Two Russia-aligned campaigns are still abusing a known WinRAR vulnerability to target organizations in Ukraine, nearly a year after patches became available. Trend Micro links the activity to Earth Dahu (also known as Gamaredon) and SHADOW-EARTH-066 (also tracked as UAC-0226).
The shared entry point is CVE-2025-8088, a path traversal issue that lets attackers write files outside the chosen extraction directory via NTFS Alternate Data Streams (ADS). WinRAR addressed the flaw in July 2025.
The findings show “how unmanaged software keeps an exploited entry point open long after the fix ships,” Trend Micro researchers Hiroyuki Kakara and Feike Hacquebord said.
What’s happening
Both clusters rely on crafted archives to plant stealthy payloads outside the extraction path, then use familiar Windows mechanisms to start and sustain execution. The end goal is the same: steal data from browsers and documents, then clean up traces.
SHADOW-EARTH-066: from macros to crafted RARs
Trend Micro notes a shift away from earlier Excel macro droppers. The current chain uses RAR archives that include a decoy PDF and three hidden ADS payloads written outside the extraction directory. From there, the sequence is straightforward and persistent:
- A Windows shortcut (LNK) is placed in the Startup folder so it runs at each user logon.
- The shortcut triggers a PowerShell loader via
cmd.exe. - The loader performs in-memory DLL loading to launch an updated build of the GIFTEDCROOK information stealer (
result.dll).
GIFTEDCROOK targets passwords and cookies from Chromium-based browsers (Google Chrome, Microsoft Edge, Opera) and Mozilla Firefox, and it also collects documents with specific extensions. After exfiltration, the malware deletes its artifacts to reduce forensic visibility.
A notable change in this wave: exfiltration moved from Telegram to dedicated command-and-control servers, likely aligning with Russia’s blocking of Telegram earlier this February.
Earth Dahu (Gamaredon): HTA-to-VBScript espionage chain
Earth Dahu has used CVE-2025-8088 since at least September 2025 as part of what researchers describe as an “industrial-scale effort” to keep long-term access.
These attacks, also documented by Sekoia, deploy an HTML Application (HTA) called GammaPhish. GammaPhish then retrieves a VBScript downloader named GammaLoad, which pulls in additional modules such as GammaSteel.
Sekoia explains that GammaLoad is “a collection of VBScripts designed to ensure continuous access and deploy payloads over time by leveraging Dead Drop Resolvers (DDR).” It’s used to deliver a dropper that launches a VBScript loader responsible for executing GammaSteel, a comprehensive information stealer able to monitor file changes in real time.

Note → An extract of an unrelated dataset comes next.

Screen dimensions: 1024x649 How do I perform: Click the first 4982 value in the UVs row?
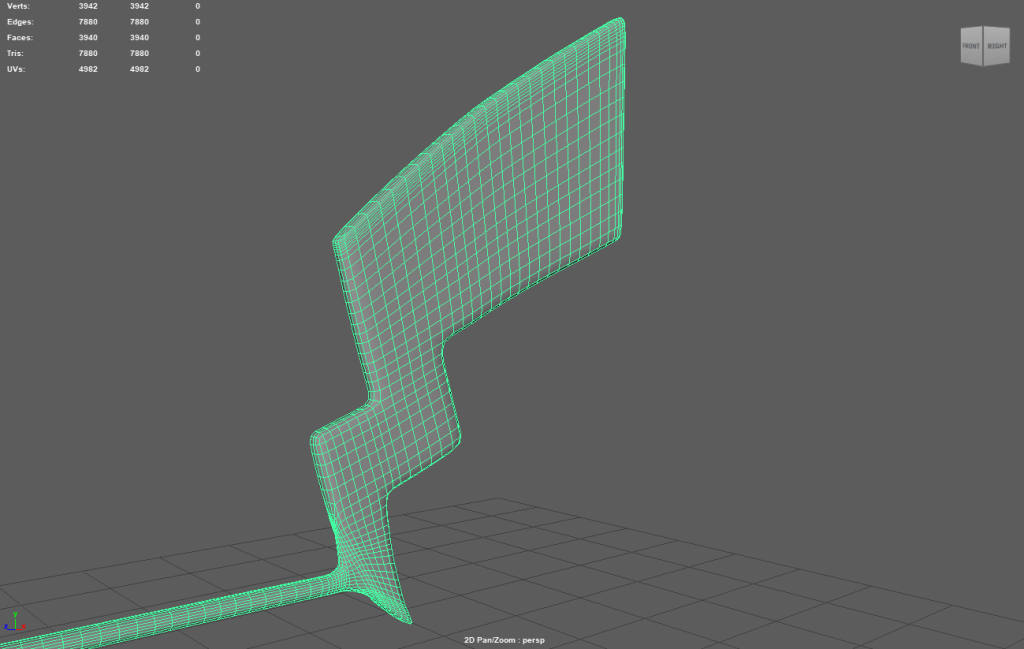click(88, 69)
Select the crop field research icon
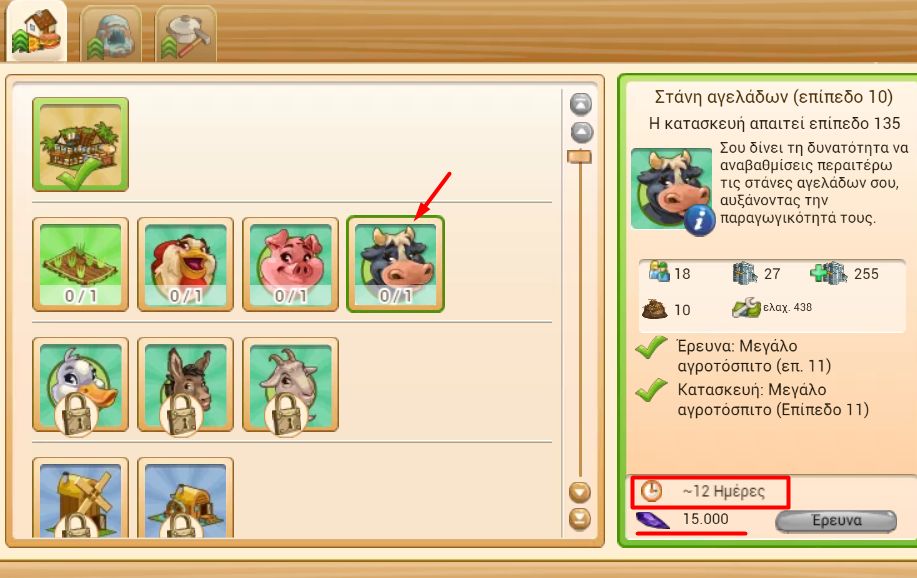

According to Trend Micro, internal RAR timestamps and file naming conventions show this chain remained active through at least April 10, 2026.
Why this keeps working
“WinRAR is deeply embedded in daily operations across Ukrainian organizations, making it an attractive target for exploitation,” Trend Micro said. “The convergence of both established state-backed groups and independently tracked clusters on a single vulnerability reflects the scale of the cyber threats that Ukraine faces.”
What to do now
- Update WinRAR to a version that includes the July 2025 fix for CVE-2025-8088.
- Inventory where WinRAR is installed and enforce updates on unmanaged endpoints.
Closing a known door stops a lot of noise. In this case, it also removes a proven path for data theft.